That won’t be fully tested until UNM lines up against a real opponent, Davie said.

“Doing it in practice is one thing. Doing it in a game’s another,” he said. “But it’s exciting that we’ve got 30 days or so that if he can continue to develop from where he ended up in the spring, I’m excited to watch. No question he has the ability to throw it. There’s no question about that. I’m anxious to see.”

Gautsche said the team has a solid wide receiving corps comprising guys like sophomores Marquis Bundy, Carlos Wiggins, junior Jeric Magnant returning. In 2012 Wiggins had nine catches for 83 yards and Magnant had three catches for 23 yards, but Bundy did not have a catch.

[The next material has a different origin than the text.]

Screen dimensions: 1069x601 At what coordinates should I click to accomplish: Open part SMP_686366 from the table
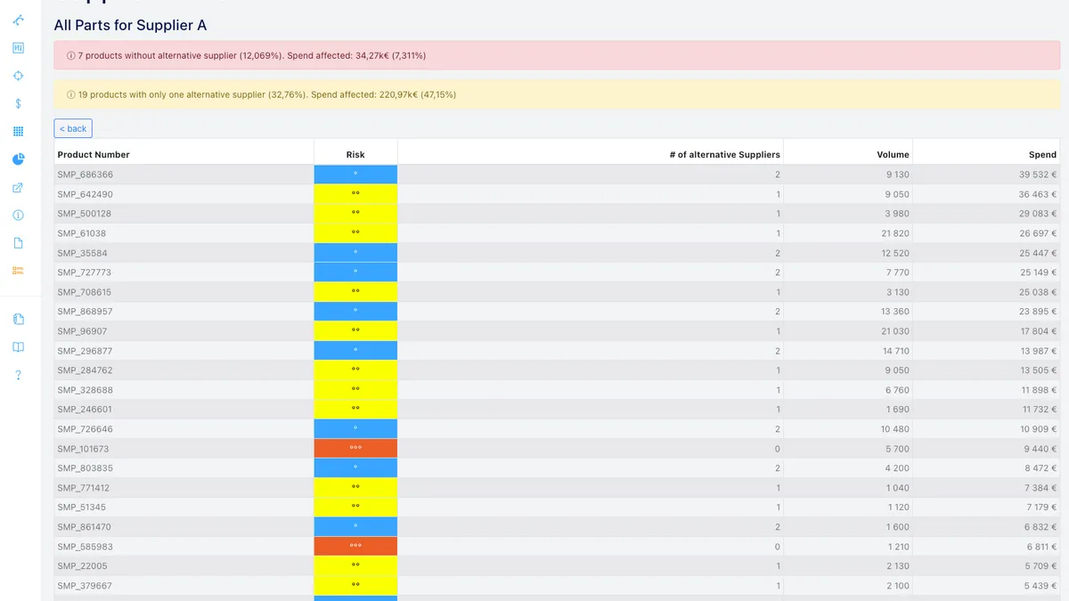click(x=83, y=175)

Gautsche said his completing more passes will lighten the load for senior running back Kasey Carrier, who ran for 1,498 yards a year ago, sophomore Jhurell Pressley, senior Demarcus Rogers and junior Crusoe Gongbay.

Having more balance will be instrumental to the team’s success this season, Davie said, meaning the team must pass more. With 3,917 rushing yards, the run game accounted for 81.4 percent of the team’s offensive yard production last year.

There’s also the crucial leadership role a quarterback must fill. Gautsche admitted it was hard as a freshman to get on a senior teammate’s case following a miscue, but he said he must be more assertive in that regard. Offensive coordinator Bob DeBesse, who coaches the quarterbacks, said he’s already seen a higher confidence level from Gautsche since last season.

“I think he’s worked at that. He’s worked at being a leader,” DeBesse said. “I’ve seen him more as a take-charge guy. For him to be confident, obviously that’s going to be based on any success he has or builds on any success he’s had. It’s also him getting to be big-picture oriented as a quarterback instead of being so narrowly focused.”

Gautsche said he’s constantly striving to get better in every aspect of the game – throwing, leadership, confidence, developing rapport with receivers, play-calling, field vision, and general knowledge of the quarterback position of UNM’s system. He said he’s on the right path.

“My high school coach, coach (Heath) Ridenour, always calls me up and says ‘You did it in high school. You can do it still,’ and all that stuff,” Gautsche said. “I just have to have that confidence and get to know the playbook and keep my nose in it all the time so I just know it in and out.”